Os benefícios do crescimento econômico não foram distribuídos uniformemente. As regiões de Saigon, Hanoi e polos industriais do norte enriqueceram mais rapidamente que regiões rurais remotas. Grupos étnicos minoritários se beneficiaram menos. Trabalhadores qualificados se beneficiaram mais. Proprietários de negócios tiveram ganho maior que assalariados comuns. Entretanto, se agora há super ricos no Vietnã, a pobreza extrema passou de cerca de 75% da população para algo em torno de 2%. Tudo isso em apenas 40 anos.
O meio ambiente sofreu. Grandes cidades tornaram-se mais poluídas, alguns rios próximos a áreas industriais receberam grandes quantidades de efluentes urbanos e industriais sem tratamento adequado e houve exploração madeireira não sustentável em determinadas áreas florestais.

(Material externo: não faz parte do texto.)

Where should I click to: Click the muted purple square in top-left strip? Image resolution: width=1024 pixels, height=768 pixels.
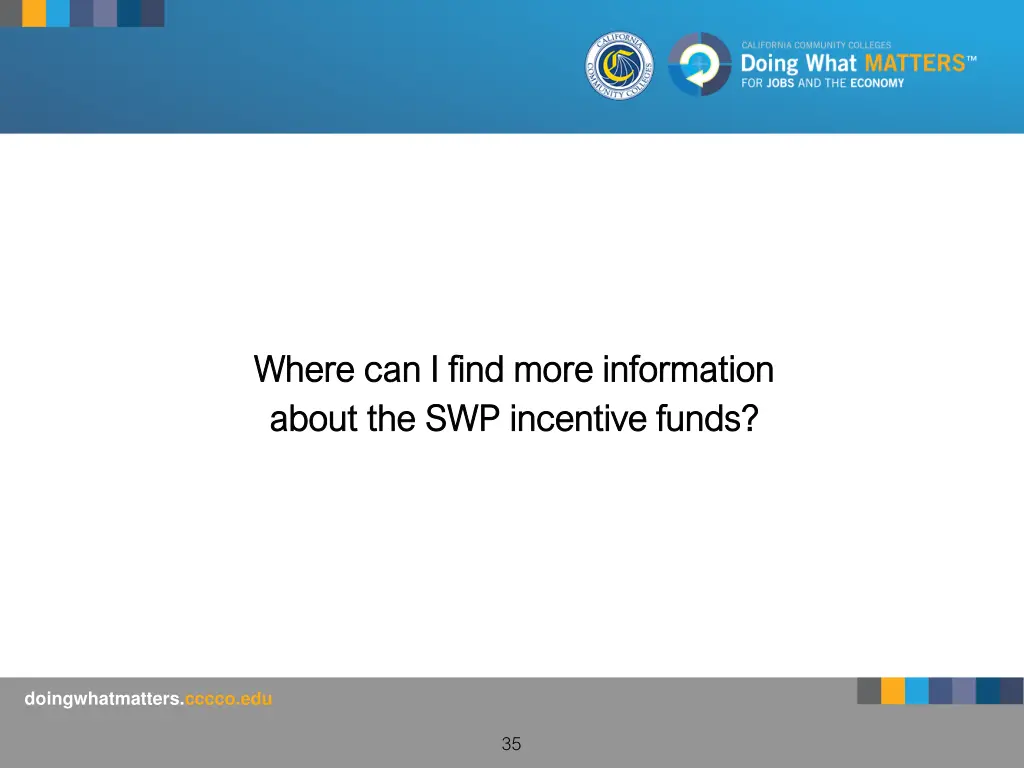[x=105, y=13]
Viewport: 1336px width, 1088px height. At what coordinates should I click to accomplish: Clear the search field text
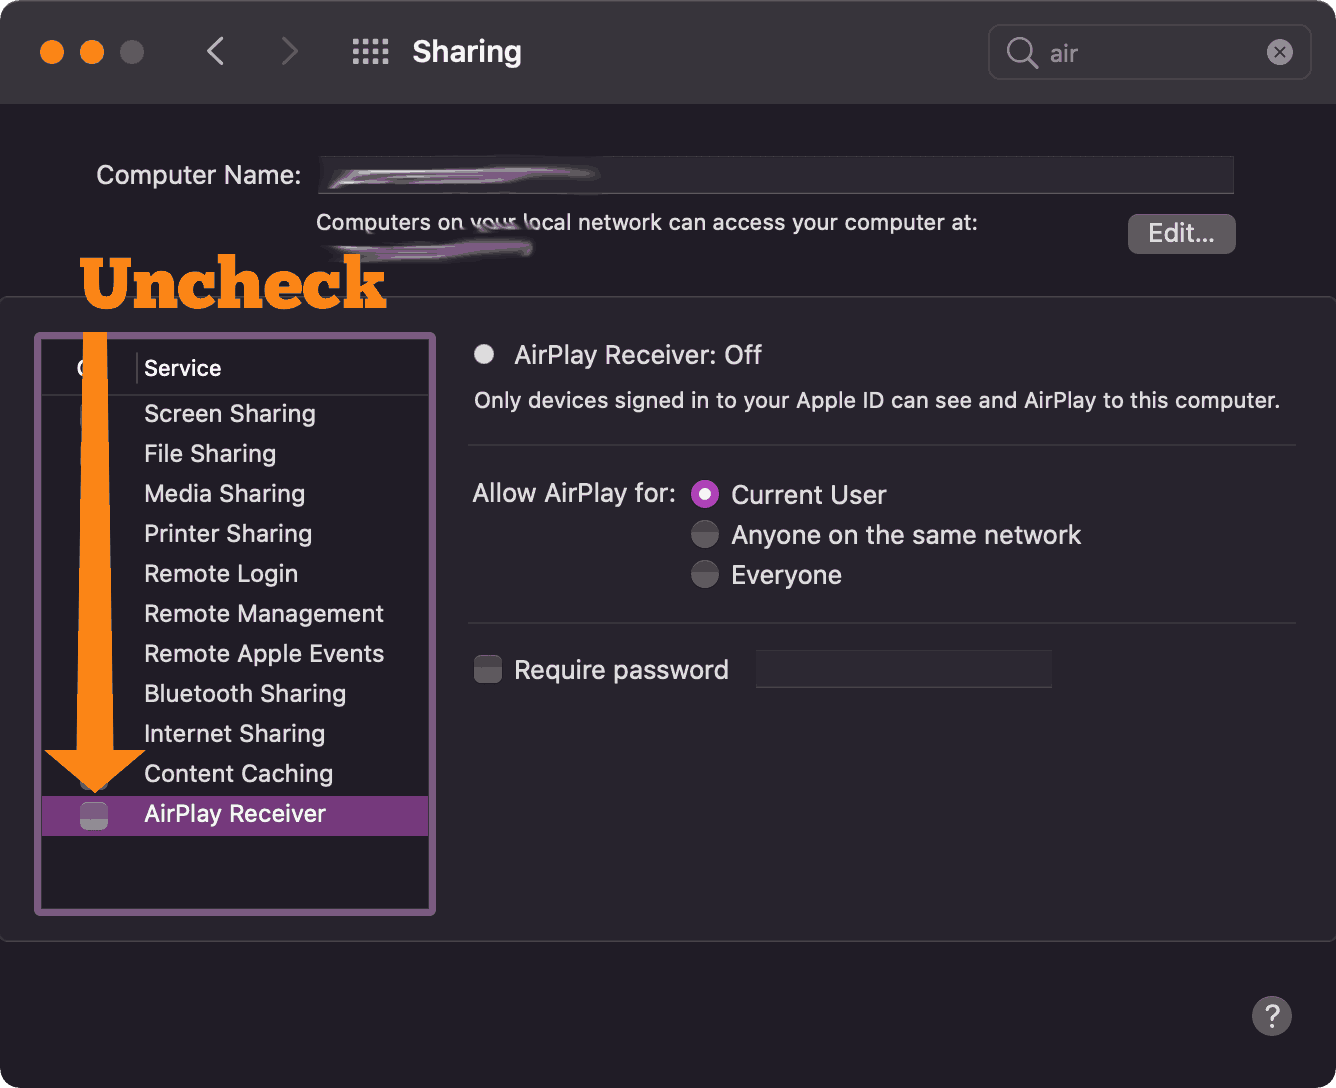tap(1279, 52)
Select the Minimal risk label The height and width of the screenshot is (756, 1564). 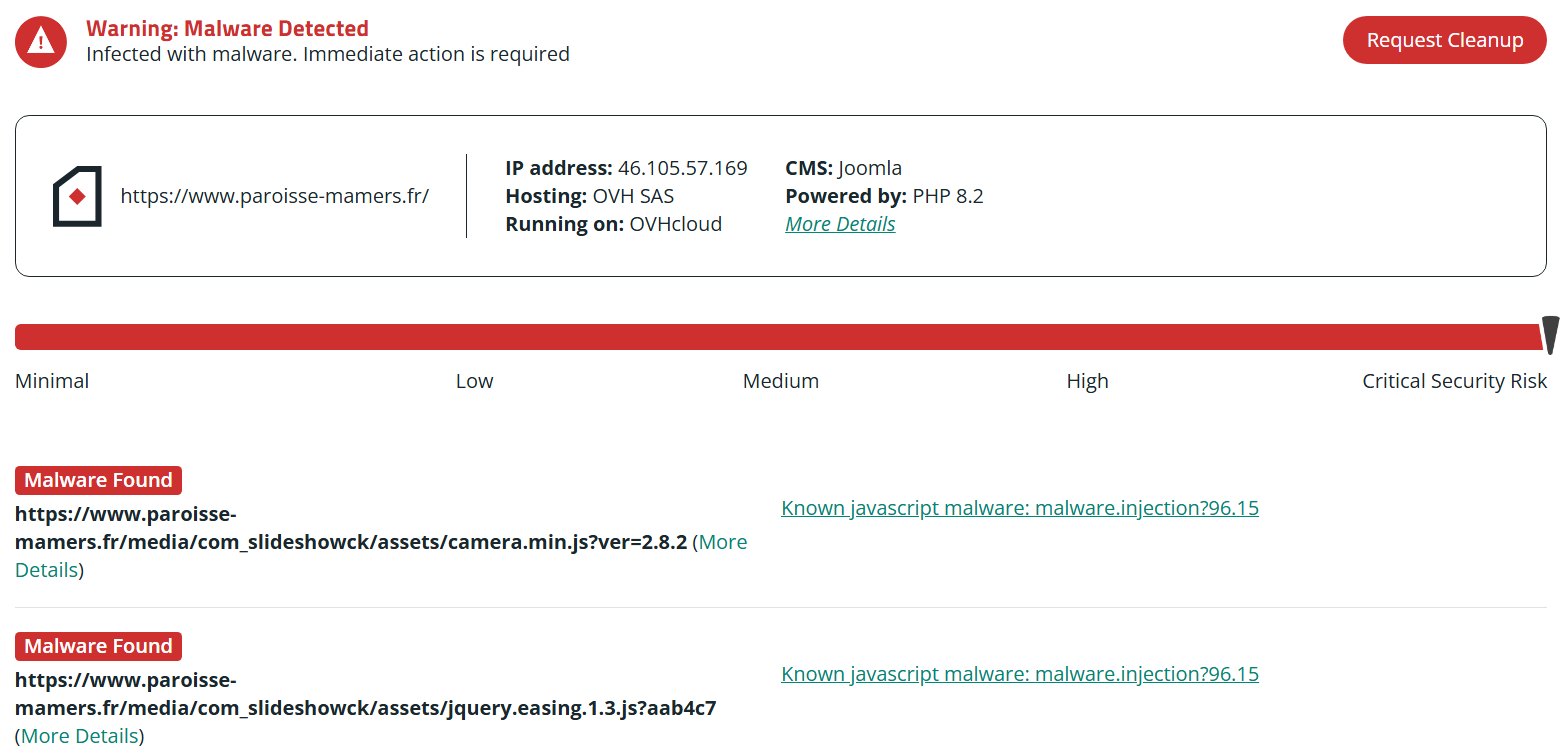52,381
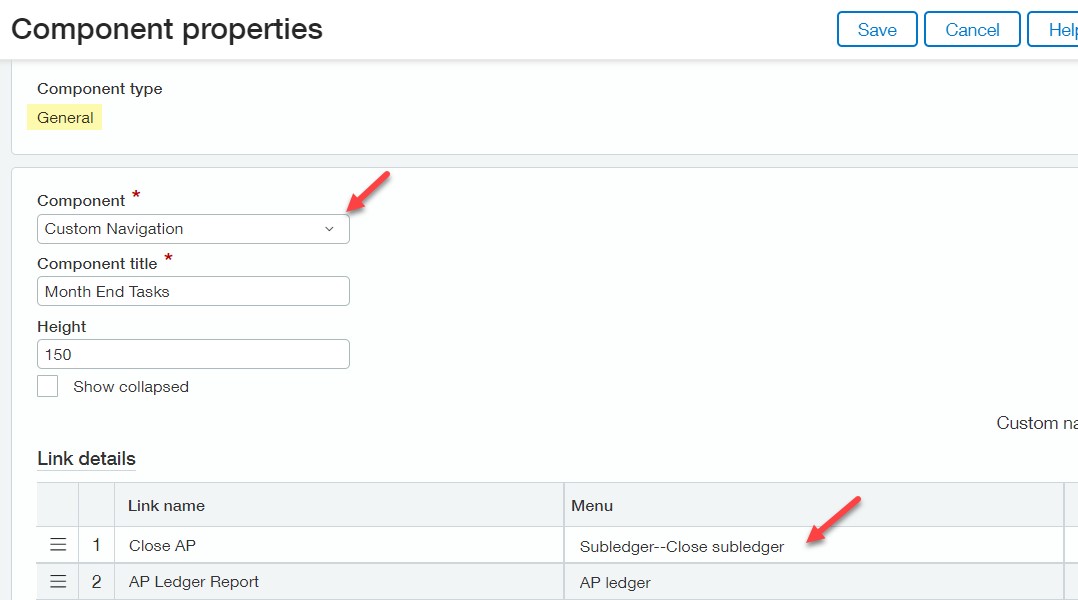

A rápida industrialização e urbanização também aumentaram a geração de resíduos, pressionaram ecossistemas costeiros e contribuíram para a perda de áreas naturais. O Vietnã repetiu, em escala menor, um padrão observado em muitos países em desenvolvimento: primeiro crescer, depois lidar com os custos ambientais do crescimento.
Alegria e otimismo, prosperidade, desigualdade, custo ambiental – foi o que observei durante 2.200 km pedalados ao longo de 7 semanas.
Seria tentador atribuir esse ambiente de otimismo apenas ao crescimento econômico das últimas décadas. Mas suspeito que haja, ao menos, outro componente. Povos que atravessaram guerras prolongadas, perdas e sacrifícios coletivos parecem, por vezes, desenvolver uma notável valorização da vida cotidiana. Quem sabe parte da alegria vietnamita tenha raízes não apenas na prosperidade recente, mas também na memória de tudo o que foi superado?
Enquanto estive na Baía Ha Long, um turista com sotaque texano comentou comigo que a guerra de nada valeu pois o país voltara ao capitalismo. Apontava como prova definitiva de sua tese o número de multinacionais e grifes de luxo operando no país. Concordei com ele para terminar ali nossa conversa e seguir aproveitando a paisagem. Me confortava saber que quem estava no comando do processo era o Partido Comunista do Vietnã.